_Work to be completed:_ Reproduce the lines word for word, beginning with the line that contains "Reply to Julie" and continuing through the line that contains "The height and width of the screenshot is (1024, 636).". Output only those lines.

_Available records:_
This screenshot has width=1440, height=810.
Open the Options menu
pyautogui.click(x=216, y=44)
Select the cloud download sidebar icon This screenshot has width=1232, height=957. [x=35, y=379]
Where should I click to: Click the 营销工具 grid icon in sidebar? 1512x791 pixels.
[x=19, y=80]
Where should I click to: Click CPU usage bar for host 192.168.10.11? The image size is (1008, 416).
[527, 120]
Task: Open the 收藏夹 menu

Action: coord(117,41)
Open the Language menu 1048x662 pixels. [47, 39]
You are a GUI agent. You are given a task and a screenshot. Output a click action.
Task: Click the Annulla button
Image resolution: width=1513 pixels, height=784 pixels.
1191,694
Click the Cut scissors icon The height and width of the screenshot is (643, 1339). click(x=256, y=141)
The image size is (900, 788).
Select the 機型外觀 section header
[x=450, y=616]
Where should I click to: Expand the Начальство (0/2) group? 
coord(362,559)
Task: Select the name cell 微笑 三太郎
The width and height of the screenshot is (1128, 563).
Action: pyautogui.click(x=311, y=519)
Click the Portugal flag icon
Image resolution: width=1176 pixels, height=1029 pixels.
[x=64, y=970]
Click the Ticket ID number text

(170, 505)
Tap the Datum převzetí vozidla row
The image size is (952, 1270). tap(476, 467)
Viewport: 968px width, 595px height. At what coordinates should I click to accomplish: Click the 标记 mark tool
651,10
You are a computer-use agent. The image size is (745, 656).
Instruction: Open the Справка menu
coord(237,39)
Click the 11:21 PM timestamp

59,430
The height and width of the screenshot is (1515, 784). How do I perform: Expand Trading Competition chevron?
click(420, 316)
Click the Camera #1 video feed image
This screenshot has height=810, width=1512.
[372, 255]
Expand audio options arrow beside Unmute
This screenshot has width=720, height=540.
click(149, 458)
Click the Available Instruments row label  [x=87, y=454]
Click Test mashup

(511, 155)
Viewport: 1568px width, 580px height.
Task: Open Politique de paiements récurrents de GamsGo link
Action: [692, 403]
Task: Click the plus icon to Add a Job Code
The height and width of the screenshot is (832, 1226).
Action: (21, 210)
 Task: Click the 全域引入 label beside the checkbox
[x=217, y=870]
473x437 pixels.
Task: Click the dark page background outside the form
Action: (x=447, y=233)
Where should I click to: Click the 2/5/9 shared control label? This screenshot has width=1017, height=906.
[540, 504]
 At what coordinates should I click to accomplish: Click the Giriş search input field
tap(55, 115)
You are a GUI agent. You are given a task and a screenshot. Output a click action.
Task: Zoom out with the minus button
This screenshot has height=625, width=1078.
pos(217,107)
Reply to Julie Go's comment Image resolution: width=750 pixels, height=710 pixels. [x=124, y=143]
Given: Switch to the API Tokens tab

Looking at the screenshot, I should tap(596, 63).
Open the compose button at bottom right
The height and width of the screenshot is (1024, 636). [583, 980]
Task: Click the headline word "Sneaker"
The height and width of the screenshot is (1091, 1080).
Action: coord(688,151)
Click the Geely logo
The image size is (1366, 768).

_The response:_
Reply to Julie Go's comment Image resolution: width=750 pixels, height=710 pixels. [x=124, y=143]
Given: Switch to the API Tokens tab

Looking at the screenshot, I should tap(596, 63).
Open the compose button at bottom right
The height and width of the screenshot is (1024, 636). [583, 980]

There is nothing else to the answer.